Berlinale Chef war diesmal nicht dabei, zur 63. Preisverleihung an der Cote d'Azur.



Am Pfingstsonntagabend, den 23. Mai 2010 wurden in Cannes die Preise verkündet. Viel ist in den zahlreichen Medien schon geschrieben worden. Deswegen wollen wir hier an dieser Stelle nur noch einmal das Wichtigste zusammenfassen. Nach 27 Jahren regelmäßiger Anwesenheit beschloss Berlinale Leiter Dieter Kosslik, dem größten A-Festival diesmal fernzubleiben. Auf einer Podiumsdiskussion der Internationalen Medienhilfe (siehe BAF-Blog vom 14. Mai) verkündete er am 17. Mai mit gewisser Häme, nicht noch einmal dort jene Filme sehen zu wollen, die bei der 60. Berlinale 2010 in der Auswahlkommission durchgefallen waren.

Im Zeichen der weltweiten Finanzkrise wollte er wohl das Palaver der Journalisten nicht hören, warum das Cannes Festival diesmal im Ganzen für die Einen recht mau ausfiel, während es Andere bejubelten.
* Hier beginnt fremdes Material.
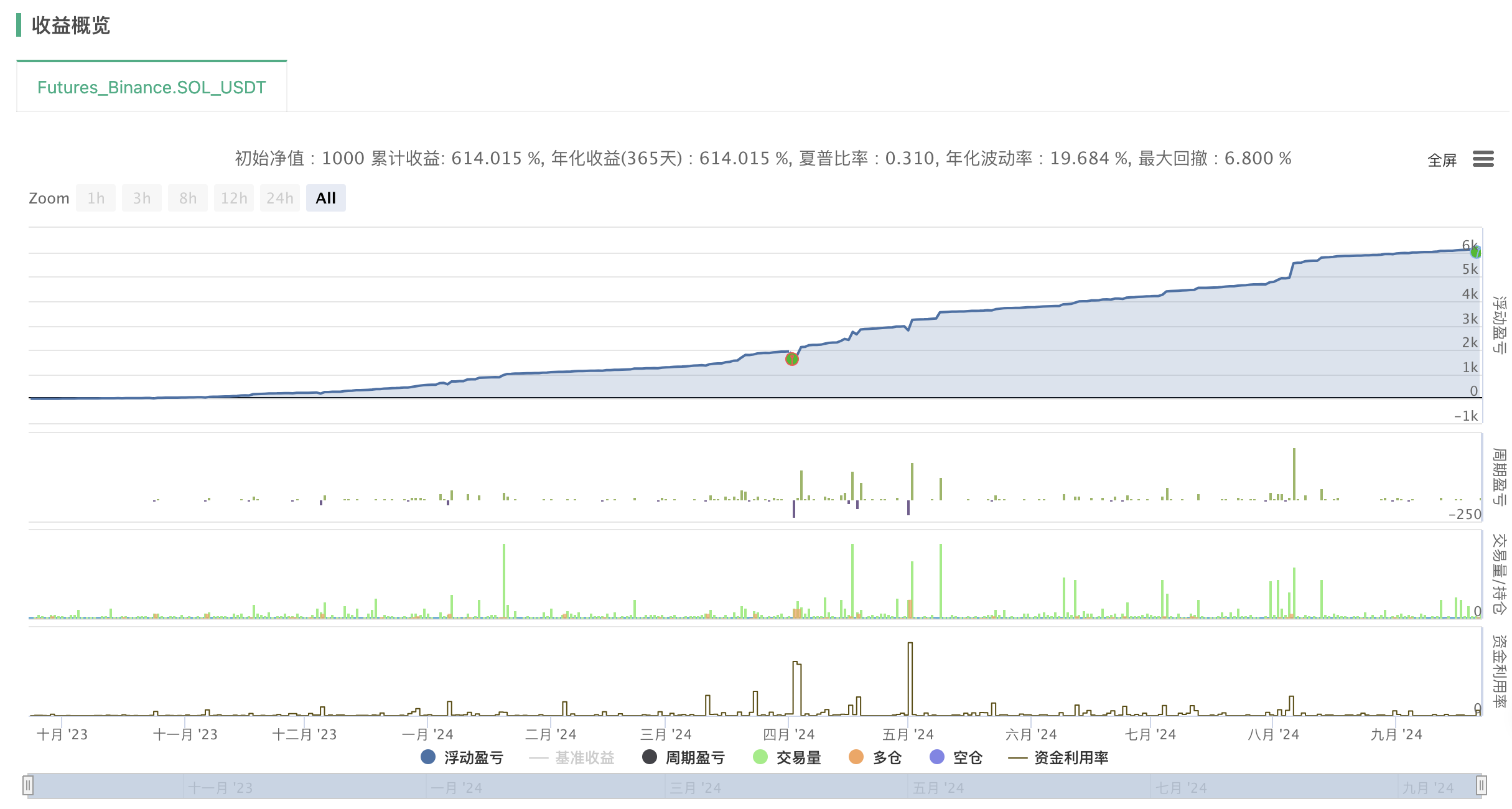Choose the 8h zoom option
1512x809 pixels.
coord(188,198)
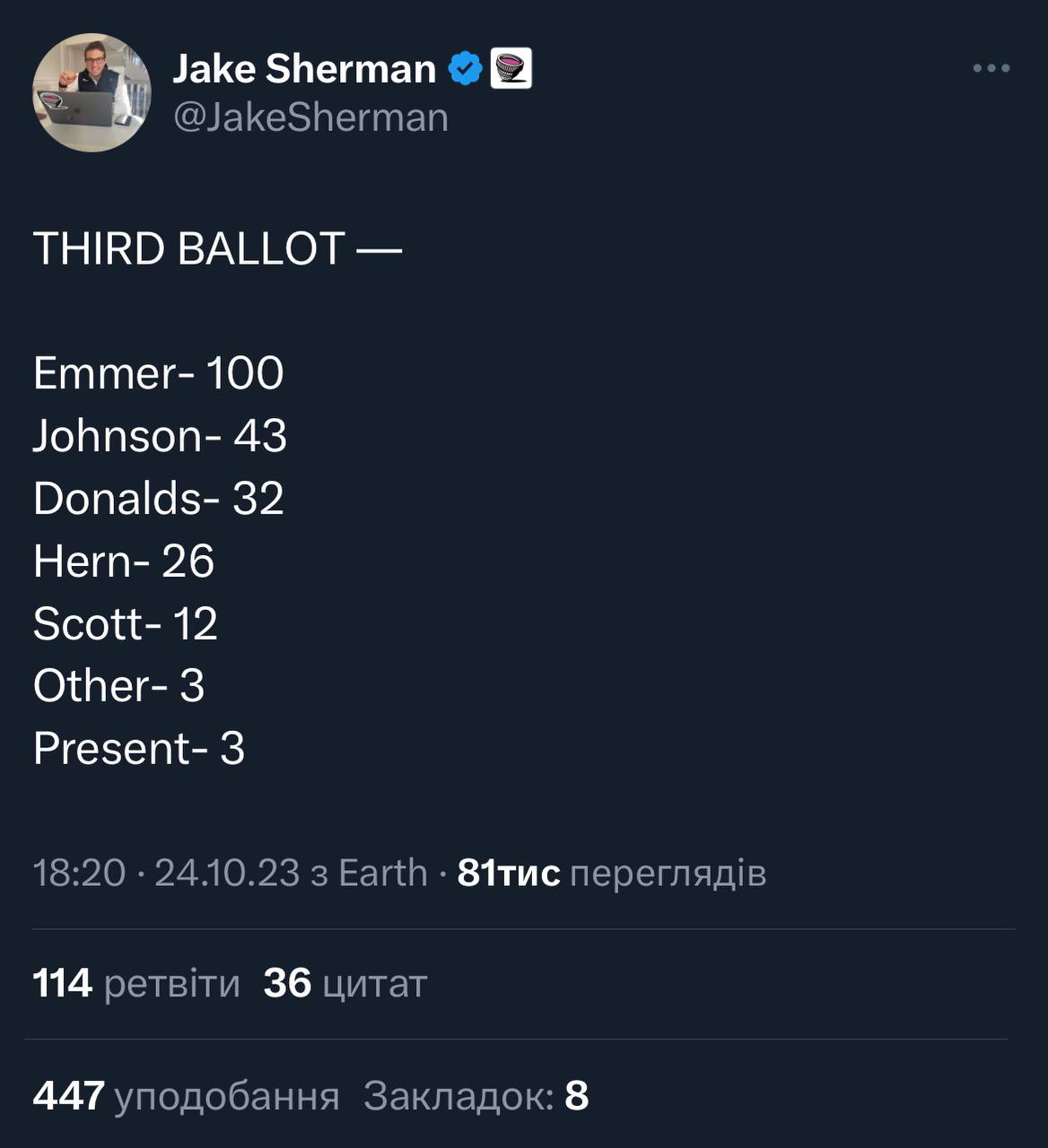The height and width of the screenshot is (1148, 1048).
Task: Open the 36 цитат list
Action: tap(345, 983)
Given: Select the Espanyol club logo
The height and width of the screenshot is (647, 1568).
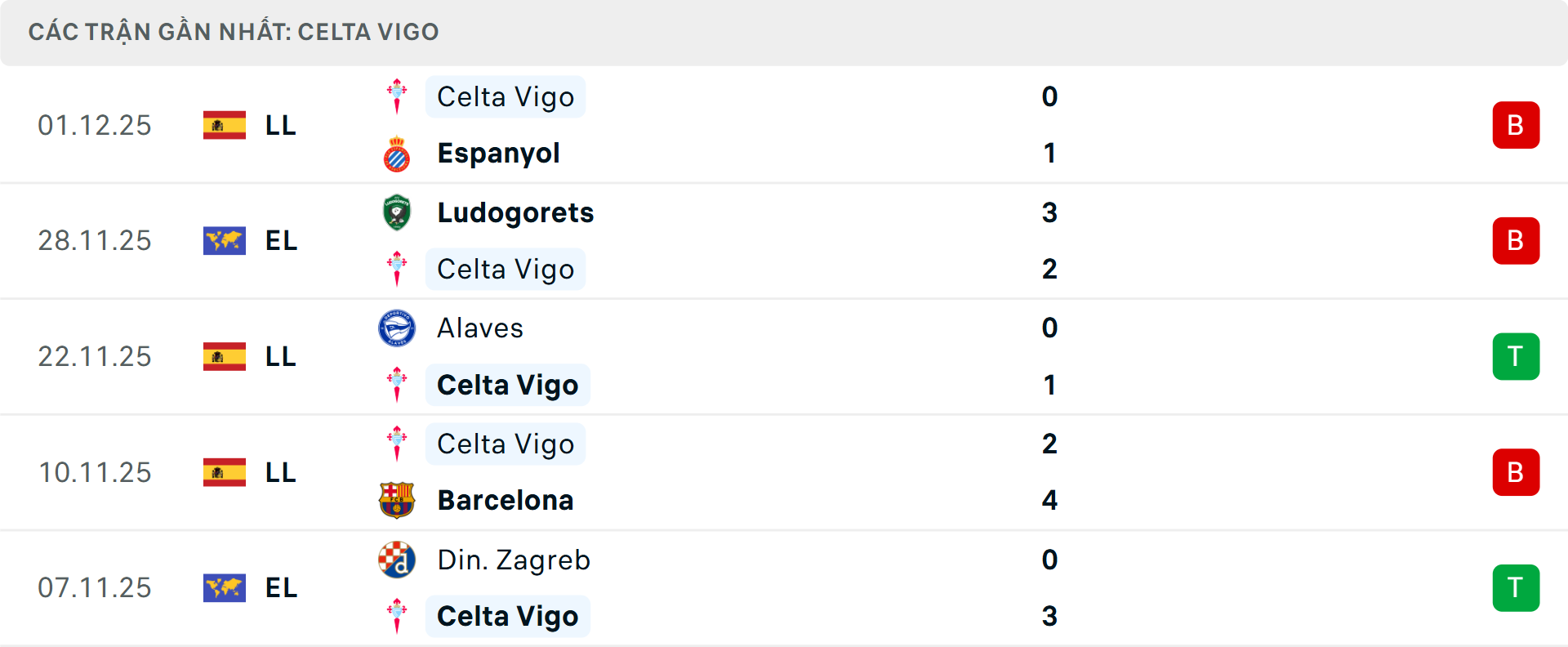Looking at the screenshot, I should coord(398,152).
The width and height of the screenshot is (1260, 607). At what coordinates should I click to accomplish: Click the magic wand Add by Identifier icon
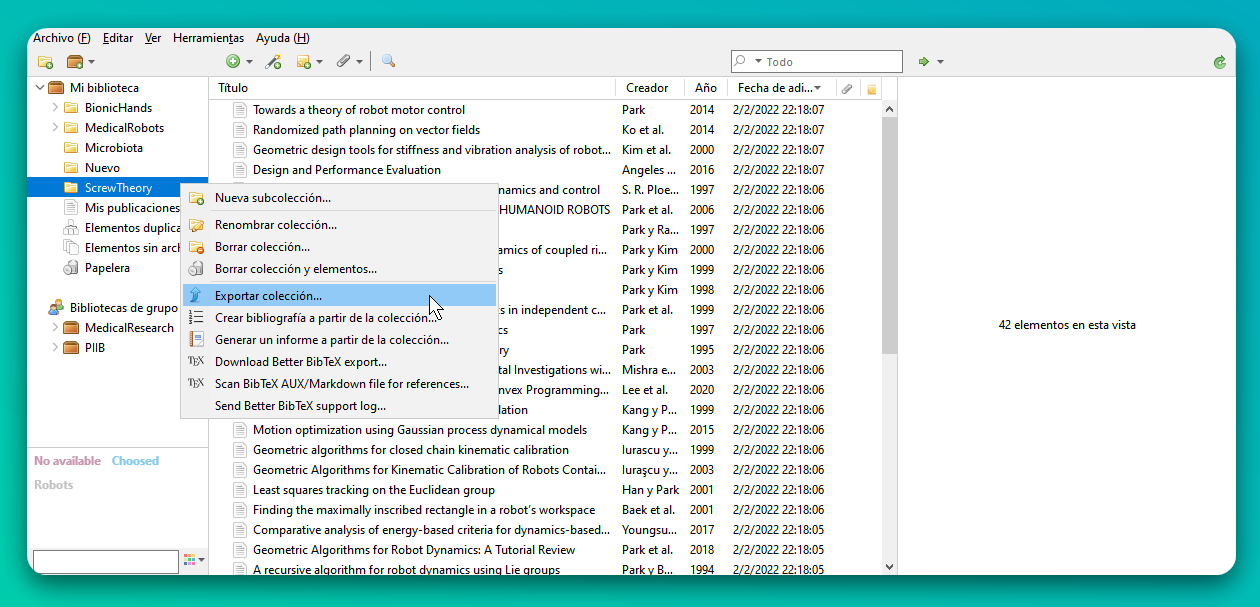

Die Krise ist nämlich in den Filmen, die trotz Geldmangel entstehen, vielfach präsent. So verfolgte Dieter Kosslik die täglichen Berichte lieber von Berlin aus, um sich bald wieder ganz der Berlinale widmen zu können. Auf unsere Frage beim Internationaler Medientreff, ob er glaube, dass die Berlinale einmal Cannes überflügeln könne und womöglich in ferner Zukunft mit dem ständig ausufernden European Film Market (EFM) vom Martin-Gropius-Bau in ein modernisiertes ICC Berlin einziehen würde, verneinte er eindeutig. Heimweh nach dem Kurfürstendamm in der ehemaligen West-City bestehe schon und eine Berlinale im Sommer, wie zu früheren Zeiten wäre sicherlich auch schöner, als das Bibbern der Stars auf dem roten Teppich im letzten, extrem kalten Winter. Aber die Konkurrenz ist unerbitterlich und neue Festivals, wie beispielsweise das Filmfest Rom, engen den Filmmarkt dermaßen ein, dass das Angebot an guten Filmen jetzt schon knapp wird, wie man in Cannes beobachten kann. Der Potsdamer Platz hat sich außerdem gut eingeführt und wird bestimmt noch viele Jahre bestehen bleiben. (30% Zuwachs bei den Zuschauerzahlen und 99.6% Auslastung durch die Kartenverkäufe.) Deshalb sollte man in Berlin keine Experimente wagen. Sorgen bereite ihm vielmehr der Zoo Palast, der wegen der geplanten Umbaumaßnahmen zur nächsten Berlinale 2011 nicht zur Verfügung stehe und das Platzangebot für die Zuschauer deutlich verknappen werde.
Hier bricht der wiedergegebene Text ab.